Dass der Trumer Triathlon in diesem Jahr trotz der aktuellen Lage in gewohnter Form stattfinden kann, sorgte bereits für große Begeisterung in der Triathlonszene. Dass nun allerdings Doppel-Weltmeister und Top-Athlet Patrick Lange mit an der Startlinie stehen wird, übertrifft selbstredend jegliche Erwartungen. Der frisch gekürte Sieger des IRONMAN in Tulsa, Nordamerika, bestreitet dieses Jahr mit dem Trumer Triathlon den einzigen Wettkampf im deutschsprachigen Raum.

Streckenbesichtigung mit Panoramablick

Lange, der seit 2019 in Salzburg zu Hause ist, verfolgt einen fein abgestimmten Trainingsplan, um sich bestmöglich auf das Highlight aller Triathleten vorzubereiten: den IRONMAN auf Hawaii im Oktober. Dafür hat sich der in Bad Wildungen geborene Ausnahmesportler nun ein neues „Heimspiel“ ausgesucht und bei der ersten Streckenbesichtigung das Panorama rund um Obertrum am See genossen.

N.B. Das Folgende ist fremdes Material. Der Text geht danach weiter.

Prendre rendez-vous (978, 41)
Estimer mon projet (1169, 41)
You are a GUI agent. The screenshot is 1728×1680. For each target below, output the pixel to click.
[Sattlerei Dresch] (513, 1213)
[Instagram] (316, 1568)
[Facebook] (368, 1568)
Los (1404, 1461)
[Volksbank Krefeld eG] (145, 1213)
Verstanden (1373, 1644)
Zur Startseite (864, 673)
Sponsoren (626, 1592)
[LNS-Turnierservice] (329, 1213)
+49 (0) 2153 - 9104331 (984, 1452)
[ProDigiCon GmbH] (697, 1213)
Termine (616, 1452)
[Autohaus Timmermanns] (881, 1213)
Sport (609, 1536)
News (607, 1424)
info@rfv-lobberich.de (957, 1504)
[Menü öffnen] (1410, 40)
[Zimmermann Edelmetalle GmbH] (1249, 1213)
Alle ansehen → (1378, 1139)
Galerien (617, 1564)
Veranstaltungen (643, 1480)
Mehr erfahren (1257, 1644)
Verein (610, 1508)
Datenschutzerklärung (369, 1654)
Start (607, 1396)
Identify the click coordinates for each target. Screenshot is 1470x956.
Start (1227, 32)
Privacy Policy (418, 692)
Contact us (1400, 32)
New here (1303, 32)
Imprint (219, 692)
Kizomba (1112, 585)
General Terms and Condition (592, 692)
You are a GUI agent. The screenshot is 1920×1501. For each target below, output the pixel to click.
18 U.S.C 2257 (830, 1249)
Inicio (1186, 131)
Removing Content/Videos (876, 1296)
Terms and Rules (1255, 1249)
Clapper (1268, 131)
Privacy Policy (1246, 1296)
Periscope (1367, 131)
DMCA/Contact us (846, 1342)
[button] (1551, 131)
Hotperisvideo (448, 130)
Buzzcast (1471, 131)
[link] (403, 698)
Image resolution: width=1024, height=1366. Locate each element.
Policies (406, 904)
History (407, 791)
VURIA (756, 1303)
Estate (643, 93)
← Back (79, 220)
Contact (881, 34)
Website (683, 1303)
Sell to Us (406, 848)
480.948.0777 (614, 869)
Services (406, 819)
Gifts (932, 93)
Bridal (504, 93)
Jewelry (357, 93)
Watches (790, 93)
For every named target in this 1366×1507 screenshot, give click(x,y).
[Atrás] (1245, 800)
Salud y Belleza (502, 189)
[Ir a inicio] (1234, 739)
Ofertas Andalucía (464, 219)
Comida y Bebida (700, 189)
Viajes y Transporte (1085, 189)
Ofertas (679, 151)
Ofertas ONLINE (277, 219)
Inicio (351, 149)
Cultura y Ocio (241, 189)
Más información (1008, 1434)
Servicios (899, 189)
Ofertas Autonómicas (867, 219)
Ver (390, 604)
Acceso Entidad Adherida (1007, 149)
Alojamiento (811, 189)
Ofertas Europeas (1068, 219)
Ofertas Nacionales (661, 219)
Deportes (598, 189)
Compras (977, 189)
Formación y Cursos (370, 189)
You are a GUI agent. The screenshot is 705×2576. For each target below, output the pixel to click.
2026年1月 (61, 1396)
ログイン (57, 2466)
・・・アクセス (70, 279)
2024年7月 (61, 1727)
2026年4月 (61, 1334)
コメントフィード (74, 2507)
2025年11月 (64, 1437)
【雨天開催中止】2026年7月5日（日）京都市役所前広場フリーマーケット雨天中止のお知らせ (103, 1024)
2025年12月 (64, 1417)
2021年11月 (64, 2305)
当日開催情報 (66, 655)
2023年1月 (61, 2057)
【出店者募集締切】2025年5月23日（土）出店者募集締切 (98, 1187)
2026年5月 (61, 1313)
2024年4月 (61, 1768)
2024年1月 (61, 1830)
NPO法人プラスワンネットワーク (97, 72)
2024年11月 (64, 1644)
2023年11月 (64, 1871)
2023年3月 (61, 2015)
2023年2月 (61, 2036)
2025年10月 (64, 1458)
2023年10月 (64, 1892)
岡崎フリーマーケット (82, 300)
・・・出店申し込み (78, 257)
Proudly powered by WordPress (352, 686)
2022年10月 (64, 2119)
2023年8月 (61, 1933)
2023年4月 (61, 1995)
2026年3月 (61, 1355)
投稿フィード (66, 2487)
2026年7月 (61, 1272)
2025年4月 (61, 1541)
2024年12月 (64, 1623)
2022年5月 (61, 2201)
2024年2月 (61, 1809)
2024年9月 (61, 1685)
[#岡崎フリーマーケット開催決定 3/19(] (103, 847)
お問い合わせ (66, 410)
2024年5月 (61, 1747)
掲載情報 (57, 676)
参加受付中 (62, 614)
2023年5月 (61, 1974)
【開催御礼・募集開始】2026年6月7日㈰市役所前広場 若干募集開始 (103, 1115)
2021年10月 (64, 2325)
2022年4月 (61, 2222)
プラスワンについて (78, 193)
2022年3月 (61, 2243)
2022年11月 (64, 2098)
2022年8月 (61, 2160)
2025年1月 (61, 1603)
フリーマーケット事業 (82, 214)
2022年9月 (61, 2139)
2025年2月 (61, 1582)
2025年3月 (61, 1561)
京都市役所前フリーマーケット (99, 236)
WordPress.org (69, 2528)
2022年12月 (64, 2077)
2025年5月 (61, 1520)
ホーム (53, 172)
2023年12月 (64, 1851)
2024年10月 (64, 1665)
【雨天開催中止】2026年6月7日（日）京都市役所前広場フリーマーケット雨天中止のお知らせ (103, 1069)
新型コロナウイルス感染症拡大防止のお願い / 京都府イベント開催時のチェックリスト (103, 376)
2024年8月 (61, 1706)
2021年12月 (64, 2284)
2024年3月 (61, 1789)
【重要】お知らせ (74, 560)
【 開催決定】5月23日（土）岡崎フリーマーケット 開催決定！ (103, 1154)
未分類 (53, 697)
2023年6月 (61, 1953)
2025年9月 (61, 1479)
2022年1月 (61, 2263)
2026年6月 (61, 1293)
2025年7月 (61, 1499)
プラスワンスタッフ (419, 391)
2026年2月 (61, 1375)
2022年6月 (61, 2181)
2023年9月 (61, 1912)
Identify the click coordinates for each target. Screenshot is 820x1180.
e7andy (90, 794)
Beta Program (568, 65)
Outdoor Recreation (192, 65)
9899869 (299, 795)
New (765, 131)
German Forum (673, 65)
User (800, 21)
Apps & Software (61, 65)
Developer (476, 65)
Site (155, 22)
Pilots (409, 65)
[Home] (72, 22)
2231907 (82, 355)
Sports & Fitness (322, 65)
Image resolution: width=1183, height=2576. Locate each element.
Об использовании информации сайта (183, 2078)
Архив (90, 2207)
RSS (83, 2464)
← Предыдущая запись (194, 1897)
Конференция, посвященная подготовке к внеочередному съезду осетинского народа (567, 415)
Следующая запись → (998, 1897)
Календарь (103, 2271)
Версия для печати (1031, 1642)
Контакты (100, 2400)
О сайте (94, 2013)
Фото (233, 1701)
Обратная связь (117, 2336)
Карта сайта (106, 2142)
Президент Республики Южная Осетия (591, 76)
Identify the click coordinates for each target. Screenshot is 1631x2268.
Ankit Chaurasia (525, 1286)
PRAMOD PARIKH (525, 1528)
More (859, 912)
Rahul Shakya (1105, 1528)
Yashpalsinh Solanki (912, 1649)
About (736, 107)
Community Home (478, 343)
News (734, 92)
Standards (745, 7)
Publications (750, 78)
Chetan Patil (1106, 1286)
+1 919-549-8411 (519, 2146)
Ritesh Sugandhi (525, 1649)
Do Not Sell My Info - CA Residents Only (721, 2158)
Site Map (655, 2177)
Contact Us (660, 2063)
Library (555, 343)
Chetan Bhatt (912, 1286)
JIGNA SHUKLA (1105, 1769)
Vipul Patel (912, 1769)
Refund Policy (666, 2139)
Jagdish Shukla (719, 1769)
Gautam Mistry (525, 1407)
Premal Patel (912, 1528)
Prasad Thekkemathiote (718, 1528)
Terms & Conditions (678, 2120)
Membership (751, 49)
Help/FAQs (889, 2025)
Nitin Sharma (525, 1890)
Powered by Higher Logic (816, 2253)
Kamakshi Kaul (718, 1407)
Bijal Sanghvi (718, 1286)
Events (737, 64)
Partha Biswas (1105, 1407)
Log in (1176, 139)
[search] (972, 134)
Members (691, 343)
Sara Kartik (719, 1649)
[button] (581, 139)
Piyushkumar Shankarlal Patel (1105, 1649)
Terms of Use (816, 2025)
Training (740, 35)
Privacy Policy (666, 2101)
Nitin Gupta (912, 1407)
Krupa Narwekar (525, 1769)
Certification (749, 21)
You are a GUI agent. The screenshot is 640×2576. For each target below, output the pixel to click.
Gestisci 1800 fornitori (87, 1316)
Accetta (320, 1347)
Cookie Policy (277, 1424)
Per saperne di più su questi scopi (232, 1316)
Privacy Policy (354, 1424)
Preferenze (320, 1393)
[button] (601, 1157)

„Mir gefällt es sehr gut hier in Österreich, die Trainingsbedingungen sind optimal, wir leben hier mehr oder weniger im Paradies.“, so Lange. „Und ein Bewerb von diesem Format direkt vor meiner Haustür passt momentan perfekt in meine Vorbereitung.“

Herausforderung: Neuer Streckenrekord

Mit dem Unterbieten des Streckenrekords auf unter vier Stunden hat sich der 34-Jährige ein Ziel gesetzt, das für alle Zuschauer noch mehr Spannung am Wettkampfsonntag verspricht. Sollte die Bestzeit von Andreas Giglmayr von 4:00:16,42 Stunden aus 2019 unterboten werden, kann Lange doppelt Geschichte schreiben.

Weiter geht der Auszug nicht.